Relapsed Multiple Myeloma: Finding the Best Treatment Option

Video

Kenneth Shain, M.D., Ph.D., and Marcella reflect on how she didn’t tolerate her second line of therapy for multiple myeloma well and moved to a novel treatment regimen thereafter.

Kenneth H. Shain, M.D., Ph.D.: In 2019, we unfortunately started seeing the myeloma numbers we monitor start to climb back up again. That was about seven or eight years after the transplant.

Marcella Worrell: Yes.

Kenneth H. Shain, M.D., Ph.D.: You were in remission for that long.

Marcella Worrell: Yes.

Kenneth H. Shain, M.D., Ph.D.: Can you walk us through how that happened? When you first started realizing things were coming back, what did that look like from your perspective?

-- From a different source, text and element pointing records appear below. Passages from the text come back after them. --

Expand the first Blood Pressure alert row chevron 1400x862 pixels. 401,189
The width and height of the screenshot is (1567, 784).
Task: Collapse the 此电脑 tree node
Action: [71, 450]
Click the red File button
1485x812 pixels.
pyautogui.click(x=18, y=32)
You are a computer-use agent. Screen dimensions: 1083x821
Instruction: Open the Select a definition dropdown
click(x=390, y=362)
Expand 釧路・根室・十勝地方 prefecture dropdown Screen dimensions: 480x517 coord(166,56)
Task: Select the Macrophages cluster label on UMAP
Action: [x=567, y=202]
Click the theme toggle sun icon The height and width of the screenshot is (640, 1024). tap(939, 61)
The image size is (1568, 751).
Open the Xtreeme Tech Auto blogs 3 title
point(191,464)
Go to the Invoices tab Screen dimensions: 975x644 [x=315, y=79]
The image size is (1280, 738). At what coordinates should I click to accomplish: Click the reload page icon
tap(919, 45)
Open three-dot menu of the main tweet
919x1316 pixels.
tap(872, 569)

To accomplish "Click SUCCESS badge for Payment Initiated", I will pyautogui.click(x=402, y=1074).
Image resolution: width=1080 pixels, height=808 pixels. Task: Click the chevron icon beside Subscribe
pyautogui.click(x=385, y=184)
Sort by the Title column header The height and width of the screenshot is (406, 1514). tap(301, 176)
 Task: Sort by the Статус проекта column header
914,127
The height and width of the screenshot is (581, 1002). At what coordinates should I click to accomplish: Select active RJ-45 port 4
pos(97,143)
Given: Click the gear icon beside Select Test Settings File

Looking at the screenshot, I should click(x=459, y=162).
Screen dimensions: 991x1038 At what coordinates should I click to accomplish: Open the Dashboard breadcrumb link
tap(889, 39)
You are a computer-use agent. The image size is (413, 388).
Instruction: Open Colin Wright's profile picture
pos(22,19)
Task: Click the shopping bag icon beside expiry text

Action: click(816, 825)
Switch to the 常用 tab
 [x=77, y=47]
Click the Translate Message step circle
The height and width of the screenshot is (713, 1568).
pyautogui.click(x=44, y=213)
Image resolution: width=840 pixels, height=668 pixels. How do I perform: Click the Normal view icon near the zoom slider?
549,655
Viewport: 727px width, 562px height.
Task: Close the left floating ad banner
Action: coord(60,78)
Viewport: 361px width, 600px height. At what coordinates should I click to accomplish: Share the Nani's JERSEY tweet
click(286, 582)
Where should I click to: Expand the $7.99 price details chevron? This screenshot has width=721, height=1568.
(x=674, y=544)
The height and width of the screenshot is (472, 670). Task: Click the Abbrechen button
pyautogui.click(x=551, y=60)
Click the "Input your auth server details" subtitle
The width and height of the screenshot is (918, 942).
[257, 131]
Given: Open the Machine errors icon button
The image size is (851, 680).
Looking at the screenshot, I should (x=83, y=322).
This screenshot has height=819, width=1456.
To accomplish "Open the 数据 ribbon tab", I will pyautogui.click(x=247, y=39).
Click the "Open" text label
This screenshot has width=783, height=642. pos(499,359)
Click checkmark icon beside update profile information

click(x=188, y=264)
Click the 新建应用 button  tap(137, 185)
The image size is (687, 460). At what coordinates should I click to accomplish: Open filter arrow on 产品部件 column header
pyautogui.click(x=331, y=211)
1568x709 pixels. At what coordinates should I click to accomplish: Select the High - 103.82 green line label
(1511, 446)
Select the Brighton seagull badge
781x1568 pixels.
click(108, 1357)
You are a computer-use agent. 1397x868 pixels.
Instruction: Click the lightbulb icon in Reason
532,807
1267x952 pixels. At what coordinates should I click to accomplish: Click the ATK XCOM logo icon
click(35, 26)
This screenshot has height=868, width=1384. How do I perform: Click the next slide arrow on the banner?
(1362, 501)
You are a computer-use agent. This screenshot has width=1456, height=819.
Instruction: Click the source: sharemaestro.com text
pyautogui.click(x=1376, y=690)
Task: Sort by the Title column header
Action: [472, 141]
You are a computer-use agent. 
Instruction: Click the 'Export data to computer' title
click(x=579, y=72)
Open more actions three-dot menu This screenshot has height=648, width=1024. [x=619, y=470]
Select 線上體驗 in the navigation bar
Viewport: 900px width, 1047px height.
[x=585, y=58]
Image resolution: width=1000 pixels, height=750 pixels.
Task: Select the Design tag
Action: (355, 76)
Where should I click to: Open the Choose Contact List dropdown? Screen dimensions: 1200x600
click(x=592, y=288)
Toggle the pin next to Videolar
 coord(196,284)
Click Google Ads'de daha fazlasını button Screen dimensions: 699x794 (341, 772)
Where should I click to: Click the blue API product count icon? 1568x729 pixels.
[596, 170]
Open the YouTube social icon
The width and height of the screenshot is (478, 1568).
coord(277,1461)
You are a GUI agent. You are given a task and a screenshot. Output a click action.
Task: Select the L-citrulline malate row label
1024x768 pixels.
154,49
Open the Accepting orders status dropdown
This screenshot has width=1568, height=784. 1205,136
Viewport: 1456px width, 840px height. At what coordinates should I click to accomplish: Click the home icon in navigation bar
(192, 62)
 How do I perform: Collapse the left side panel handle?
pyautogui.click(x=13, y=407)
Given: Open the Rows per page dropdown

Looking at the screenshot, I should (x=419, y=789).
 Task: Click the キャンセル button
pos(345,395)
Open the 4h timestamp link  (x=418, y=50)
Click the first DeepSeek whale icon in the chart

Marcella Worrell: There wasn’t any pain like back pain or anything like that. I’d usually go to my doctor every six months. We switched it from every three months to every six months, and one day I went back, I wasn’t feeling up to par. He told me from the blood work that it looked like my myeloma was coming back. I said, “What?” I was not happy, but I knew what to expect because I had been through it before. But he said, “It’s not that high,” and I thought, “OK, good.” We did a biopsy and he confirmed that it was myeloma. But this time, I was asleep, thank you, God. That’s when I first found out, but I was in a better place as far as my son, my life, and my health. I knew I would beat this again, that this too shall pass. That’s when I first found out.

Kenneth H. Shain, M.D., Ph.D.: That’s a very different mindset because you had been through it already and have an expectation, right?

Marcella Worrell: Yes.

Kenneth H. Shain, M.D., Ph.D.: And maybe we caught it because we were watching you before those bad things happened to you. There was no high calcium, no pain, and no kidney issues. That emphasizes the importance of making sure you stay followed up so we can keep an eye on you, right?

Marcella Worrell: Yes.

Kenneth H. Shain, M.D., Ph.D.: Those are important messages you’d probably say and give out to anybody who’s listening, right?

Marcella Worrell: Yes, that’s true.

Kenneth H. Shain, M.D., Ph.D.: From a medical or clinical perspective, relapse means that we follow the M [monoclonal] spike in your serum, the M spike in your urine, the serum free light chains, and for you, your IgA [immunoglobulin A], right? Those are the proteins we’re all following that can give us a hint of how many bad guys might be growing. We’re always looking for those numbers. We don’t want them to increase, but we’re always keeping an eye out. Once they start increasing greater than 25% or over about 0.5 gram in an M spike, or we start seeing signs of organ damage—the anemia, the high calcium, the renal failure, or new lesions—those are all things we look for to see if there’s progression. When you progressed, you had a new bone marrow biopsy, new imaging, and all those laboratory tests were done again just to make sure we knew what was going on at that time, right?

Marcella Worrell: Yes.

Kenneth H. Shain, M.D., Ph.D.: How did [Daniel] Spitz, [M.D., FACP,] at that time say we are going to choose the next line of therapy? Did I help choose your next line of therapy? I know you’re the boss, so neither of us probably chose it. You chose it.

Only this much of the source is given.